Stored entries
((
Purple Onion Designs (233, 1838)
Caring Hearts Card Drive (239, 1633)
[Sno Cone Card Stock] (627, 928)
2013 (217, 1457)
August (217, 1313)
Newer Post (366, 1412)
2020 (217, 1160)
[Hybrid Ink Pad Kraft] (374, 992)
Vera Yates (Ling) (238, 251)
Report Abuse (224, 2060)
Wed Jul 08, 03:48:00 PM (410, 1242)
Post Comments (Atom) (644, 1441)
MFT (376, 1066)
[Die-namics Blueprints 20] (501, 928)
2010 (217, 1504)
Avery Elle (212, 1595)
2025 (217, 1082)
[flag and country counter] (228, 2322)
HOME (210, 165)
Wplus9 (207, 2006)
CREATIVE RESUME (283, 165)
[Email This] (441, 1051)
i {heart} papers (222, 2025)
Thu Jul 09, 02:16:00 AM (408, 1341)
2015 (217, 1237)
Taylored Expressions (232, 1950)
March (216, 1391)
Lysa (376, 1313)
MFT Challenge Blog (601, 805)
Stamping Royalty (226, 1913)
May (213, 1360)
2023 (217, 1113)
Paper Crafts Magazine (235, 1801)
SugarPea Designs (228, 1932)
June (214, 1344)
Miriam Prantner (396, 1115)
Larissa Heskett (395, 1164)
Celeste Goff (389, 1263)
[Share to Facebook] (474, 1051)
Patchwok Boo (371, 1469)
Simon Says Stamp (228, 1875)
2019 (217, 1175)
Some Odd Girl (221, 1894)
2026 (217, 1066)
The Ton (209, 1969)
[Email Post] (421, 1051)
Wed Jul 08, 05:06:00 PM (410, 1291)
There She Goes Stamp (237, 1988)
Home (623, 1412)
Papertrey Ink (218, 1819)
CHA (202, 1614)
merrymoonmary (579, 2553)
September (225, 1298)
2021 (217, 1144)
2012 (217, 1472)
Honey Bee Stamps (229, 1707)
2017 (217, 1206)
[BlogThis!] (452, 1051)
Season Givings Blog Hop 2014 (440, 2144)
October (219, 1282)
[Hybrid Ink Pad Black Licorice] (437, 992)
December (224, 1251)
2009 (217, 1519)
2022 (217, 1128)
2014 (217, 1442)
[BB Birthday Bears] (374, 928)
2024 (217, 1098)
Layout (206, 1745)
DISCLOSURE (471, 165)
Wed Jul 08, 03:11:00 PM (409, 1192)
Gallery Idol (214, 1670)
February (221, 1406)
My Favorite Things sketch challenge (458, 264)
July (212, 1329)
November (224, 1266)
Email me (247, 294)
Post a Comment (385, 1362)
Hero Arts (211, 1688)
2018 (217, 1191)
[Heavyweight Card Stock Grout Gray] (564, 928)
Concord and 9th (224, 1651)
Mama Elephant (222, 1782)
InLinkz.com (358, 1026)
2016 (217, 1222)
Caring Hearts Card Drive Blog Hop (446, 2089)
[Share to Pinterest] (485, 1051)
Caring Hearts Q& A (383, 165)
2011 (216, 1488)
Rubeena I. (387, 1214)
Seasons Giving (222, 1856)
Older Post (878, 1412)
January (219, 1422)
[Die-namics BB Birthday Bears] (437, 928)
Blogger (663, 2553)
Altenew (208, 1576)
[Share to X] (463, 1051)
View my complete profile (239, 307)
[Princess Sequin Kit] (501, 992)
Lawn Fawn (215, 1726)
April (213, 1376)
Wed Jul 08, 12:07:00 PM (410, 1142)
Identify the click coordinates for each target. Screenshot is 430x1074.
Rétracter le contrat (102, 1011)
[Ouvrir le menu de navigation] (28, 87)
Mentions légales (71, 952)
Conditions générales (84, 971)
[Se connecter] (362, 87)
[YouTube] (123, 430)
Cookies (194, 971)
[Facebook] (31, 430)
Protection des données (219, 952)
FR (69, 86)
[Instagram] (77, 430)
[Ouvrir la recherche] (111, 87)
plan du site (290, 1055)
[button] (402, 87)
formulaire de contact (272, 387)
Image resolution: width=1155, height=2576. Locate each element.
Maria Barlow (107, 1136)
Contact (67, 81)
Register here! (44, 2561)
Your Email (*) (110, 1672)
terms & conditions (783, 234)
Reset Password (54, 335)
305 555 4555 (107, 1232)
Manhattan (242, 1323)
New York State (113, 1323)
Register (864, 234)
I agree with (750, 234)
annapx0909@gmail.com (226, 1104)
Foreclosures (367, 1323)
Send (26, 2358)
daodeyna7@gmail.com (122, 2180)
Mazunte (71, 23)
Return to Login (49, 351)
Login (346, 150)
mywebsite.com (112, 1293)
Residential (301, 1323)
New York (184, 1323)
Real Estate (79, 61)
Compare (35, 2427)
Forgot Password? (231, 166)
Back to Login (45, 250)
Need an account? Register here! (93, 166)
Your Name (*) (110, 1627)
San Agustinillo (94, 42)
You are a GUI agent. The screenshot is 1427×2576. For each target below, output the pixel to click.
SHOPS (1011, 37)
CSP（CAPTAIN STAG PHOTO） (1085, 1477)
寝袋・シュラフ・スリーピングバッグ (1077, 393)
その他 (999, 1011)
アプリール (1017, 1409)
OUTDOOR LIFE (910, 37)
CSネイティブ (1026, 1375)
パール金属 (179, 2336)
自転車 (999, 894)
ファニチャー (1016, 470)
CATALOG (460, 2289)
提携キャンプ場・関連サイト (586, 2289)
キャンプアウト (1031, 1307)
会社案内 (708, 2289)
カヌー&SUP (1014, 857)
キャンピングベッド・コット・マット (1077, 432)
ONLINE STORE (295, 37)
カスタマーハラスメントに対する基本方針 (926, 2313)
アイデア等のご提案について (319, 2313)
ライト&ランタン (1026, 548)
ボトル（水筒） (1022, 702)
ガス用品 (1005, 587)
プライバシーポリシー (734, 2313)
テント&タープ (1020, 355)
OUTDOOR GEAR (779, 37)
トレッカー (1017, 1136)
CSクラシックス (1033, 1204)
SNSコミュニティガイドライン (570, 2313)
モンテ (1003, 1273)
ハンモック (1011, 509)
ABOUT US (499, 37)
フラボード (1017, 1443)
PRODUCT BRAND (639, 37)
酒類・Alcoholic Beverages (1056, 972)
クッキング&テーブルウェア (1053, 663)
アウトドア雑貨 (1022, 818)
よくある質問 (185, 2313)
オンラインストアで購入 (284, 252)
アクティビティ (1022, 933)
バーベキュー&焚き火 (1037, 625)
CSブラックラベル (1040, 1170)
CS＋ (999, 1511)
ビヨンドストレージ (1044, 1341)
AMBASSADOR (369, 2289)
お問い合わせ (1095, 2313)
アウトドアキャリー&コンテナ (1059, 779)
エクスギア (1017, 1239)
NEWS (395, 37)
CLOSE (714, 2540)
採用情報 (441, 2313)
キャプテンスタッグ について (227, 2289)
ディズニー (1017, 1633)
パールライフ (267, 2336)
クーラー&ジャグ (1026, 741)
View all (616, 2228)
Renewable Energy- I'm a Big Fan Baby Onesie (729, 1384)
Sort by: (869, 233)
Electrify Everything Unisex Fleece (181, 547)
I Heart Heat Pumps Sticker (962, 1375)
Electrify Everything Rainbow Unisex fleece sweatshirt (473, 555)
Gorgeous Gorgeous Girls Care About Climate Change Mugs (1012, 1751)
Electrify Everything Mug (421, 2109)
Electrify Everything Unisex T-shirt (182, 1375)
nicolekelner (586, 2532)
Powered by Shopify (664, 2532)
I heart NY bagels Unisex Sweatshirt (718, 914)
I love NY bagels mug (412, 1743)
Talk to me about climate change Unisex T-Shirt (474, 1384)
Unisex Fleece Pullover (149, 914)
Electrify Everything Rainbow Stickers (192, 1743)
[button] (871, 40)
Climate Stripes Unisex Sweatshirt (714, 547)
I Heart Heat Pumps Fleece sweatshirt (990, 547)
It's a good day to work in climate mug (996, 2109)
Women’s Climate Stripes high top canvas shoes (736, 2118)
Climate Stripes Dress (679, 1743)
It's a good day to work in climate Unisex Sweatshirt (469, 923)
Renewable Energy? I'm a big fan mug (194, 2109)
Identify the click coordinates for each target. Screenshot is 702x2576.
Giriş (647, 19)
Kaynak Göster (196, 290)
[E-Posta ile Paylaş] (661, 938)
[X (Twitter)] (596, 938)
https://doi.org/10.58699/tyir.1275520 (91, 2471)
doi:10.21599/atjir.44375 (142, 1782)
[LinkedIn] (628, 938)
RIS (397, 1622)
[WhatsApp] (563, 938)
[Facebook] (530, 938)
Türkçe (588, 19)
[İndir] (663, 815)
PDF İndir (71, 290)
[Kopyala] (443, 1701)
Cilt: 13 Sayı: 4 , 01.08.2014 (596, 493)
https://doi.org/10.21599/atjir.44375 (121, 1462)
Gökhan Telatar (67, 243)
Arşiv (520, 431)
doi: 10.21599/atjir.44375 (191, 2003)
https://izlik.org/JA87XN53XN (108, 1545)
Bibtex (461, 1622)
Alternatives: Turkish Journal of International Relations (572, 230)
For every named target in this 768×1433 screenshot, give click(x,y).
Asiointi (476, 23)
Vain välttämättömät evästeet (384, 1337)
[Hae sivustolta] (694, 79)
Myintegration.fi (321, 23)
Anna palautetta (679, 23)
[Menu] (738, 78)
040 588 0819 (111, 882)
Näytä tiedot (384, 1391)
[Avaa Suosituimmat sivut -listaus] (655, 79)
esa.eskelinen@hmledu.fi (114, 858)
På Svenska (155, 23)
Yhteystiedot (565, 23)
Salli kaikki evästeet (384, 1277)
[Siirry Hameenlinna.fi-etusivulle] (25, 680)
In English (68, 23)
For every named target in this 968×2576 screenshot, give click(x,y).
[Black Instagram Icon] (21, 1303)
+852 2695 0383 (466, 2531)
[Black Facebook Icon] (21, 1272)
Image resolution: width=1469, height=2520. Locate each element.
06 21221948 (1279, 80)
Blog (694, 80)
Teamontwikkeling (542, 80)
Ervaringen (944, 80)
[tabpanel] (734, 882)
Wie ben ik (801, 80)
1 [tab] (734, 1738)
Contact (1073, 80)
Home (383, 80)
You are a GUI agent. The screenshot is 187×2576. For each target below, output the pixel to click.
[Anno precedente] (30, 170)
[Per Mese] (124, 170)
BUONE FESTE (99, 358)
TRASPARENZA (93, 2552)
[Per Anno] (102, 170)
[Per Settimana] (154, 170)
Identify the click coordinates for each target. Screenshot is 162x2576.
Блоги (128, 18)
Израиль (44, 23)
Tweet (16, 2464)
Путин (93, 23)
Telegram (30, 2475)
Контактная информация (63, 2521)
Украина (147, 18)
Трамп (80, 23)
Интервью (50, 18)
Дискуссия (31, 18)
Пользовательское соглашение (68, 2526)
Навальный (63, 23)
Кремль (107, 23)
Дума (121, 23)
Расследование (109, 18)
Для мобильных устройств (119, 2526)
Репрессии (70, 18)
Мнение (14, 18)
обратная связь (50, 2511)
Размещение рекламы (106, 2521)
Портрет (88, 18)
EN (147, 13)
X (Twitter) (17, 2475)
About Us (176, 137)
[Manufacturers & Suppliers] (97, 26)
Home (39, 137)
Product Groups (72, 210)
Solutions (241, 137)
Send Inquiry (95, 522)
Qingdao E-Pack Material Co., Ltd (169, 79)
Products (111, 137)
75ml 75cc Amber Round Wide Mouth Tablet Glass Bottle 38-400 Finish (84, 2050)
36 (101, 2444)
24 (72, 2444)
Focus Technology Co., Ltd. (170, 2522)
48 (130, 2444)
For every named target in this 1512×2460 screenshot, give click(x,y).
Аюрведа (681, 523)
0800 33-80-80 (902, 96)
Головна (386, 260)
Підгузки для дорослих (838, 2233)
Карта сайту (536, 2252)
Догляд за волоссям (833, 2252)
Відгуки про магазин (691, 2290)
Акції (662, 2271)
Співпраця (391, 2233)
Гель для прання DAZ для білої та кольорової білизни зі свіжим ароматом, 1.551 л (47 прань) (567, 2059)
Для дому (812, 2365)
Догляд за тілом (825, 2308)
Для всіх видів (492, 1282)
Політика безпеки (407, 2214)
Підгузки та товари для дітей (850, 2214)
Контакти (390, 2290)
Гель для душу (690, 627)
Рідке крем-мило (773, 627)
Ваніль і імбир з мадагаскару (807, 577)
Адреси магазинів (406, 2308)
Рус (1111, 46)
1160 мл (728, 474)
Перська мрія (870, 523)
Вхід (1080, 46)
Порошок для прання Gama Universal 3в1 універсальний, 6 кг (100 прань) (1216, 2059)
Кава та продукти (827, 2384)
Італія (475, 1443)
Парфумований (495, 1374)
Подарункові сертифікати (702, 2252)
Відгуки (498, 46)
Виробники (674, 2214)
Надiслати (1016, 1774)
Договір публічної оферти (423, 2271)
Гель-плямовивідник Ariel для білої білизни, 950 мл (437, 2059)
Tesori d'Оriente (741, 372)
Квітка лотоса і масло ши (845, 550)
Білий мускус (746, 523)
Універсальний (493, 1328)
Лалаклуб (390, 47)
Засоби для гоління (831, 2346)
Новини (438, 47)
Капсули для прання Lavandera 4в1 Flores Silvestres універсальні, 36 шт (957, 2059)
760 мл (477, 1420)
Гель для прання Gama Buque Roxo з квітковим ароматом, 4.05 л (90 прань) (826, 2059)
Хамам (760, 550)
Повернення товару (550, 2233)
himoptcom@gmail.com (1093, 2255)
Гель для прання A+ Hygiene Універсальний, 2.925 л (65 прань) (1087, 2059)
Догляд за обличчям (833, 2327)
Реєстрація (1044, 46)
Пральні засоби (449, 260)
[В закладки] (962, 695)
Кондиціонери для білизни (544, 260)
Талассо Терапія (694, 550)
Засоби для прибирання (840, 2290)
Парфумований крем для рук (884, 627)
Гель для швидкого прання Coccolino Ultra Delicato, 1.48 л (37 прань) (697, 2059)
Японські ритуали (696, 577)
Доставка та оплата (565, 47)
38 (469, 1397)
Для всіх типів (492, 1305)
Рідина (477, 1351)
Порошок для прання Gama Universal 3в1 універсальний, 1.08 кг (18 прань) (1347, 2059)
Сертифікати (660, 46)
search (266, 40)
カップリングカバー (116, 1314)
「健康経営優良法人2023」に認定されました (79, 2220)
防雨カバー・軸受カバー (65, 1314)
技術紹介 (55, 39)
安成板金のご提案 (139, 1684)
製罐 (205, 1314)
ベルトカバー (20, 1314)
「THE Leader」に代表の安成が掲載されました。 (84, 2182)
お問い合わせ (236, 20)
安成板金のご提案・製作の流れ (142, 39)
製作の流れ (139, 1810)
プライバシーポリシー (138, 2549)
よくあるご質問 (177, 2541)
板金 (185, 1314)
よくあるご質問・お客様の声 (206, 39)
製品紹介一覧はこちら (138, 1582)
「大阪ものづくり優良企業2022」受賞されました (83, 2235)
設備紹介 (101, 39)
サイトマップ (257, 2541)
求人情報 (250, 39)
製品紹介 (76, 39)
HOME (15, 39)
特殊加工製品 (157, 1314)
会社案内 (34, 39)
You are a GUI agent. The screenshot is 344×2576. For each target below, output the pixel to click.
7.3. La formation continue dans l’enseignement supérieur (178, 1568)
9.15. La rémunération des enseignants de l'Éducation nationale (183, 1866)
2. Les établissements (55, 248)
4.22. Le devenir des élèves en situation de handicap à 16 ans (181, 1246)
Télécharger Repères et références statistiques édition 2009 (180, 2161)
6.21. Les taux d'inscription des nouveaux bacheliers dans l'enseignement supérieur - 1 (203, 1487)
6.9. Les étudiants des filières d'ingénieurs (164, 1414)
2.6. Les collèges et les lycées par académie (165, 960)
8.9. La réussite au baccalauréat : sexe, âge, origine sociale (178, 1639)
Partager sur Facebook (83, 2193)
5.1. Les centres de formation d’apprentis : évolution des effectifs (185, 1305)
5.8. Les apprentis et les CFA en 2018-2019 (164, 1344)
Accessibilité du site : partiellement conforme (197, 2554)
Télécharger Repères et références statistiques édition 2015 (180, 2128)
))
- [Requirement]: Starting at the top of the data above, repeat every line exactly until the line containing "[Email This] (441, 1051)" has been given, then stop.

- [Task result]:
Purple Onion Designs (233, 1838)
Caring Hearts Card Drive (239, 1633)
[Sno Cone Card Stock] (627, 928)
2013 (217, 1457)
August (217, 1313)
Newer Post (366, 1412)
2020 (217, 1160)
[Hybrid Ink Pad Kraft] (374, 992)
Vera Yates (Ling) (238, 251)
Report Abuse (224, 2060)
Wed Jul 08, 03:48:00 PM (410, 1242)
Post Comments (Atom) (644, 1441)
MFT (376, 1066)
[Die-namics Blueprints 20] (501, 928)
2010 (217, 1504)
Avery Elle (212, 1595)
2025 (217, 1082)
[flag and country counter] (228, 2322)
HOME (210, 165)
Wplus9 (207, 2006)
CREATIVE RESUME (283, 165)
[Email This] (441, 1051)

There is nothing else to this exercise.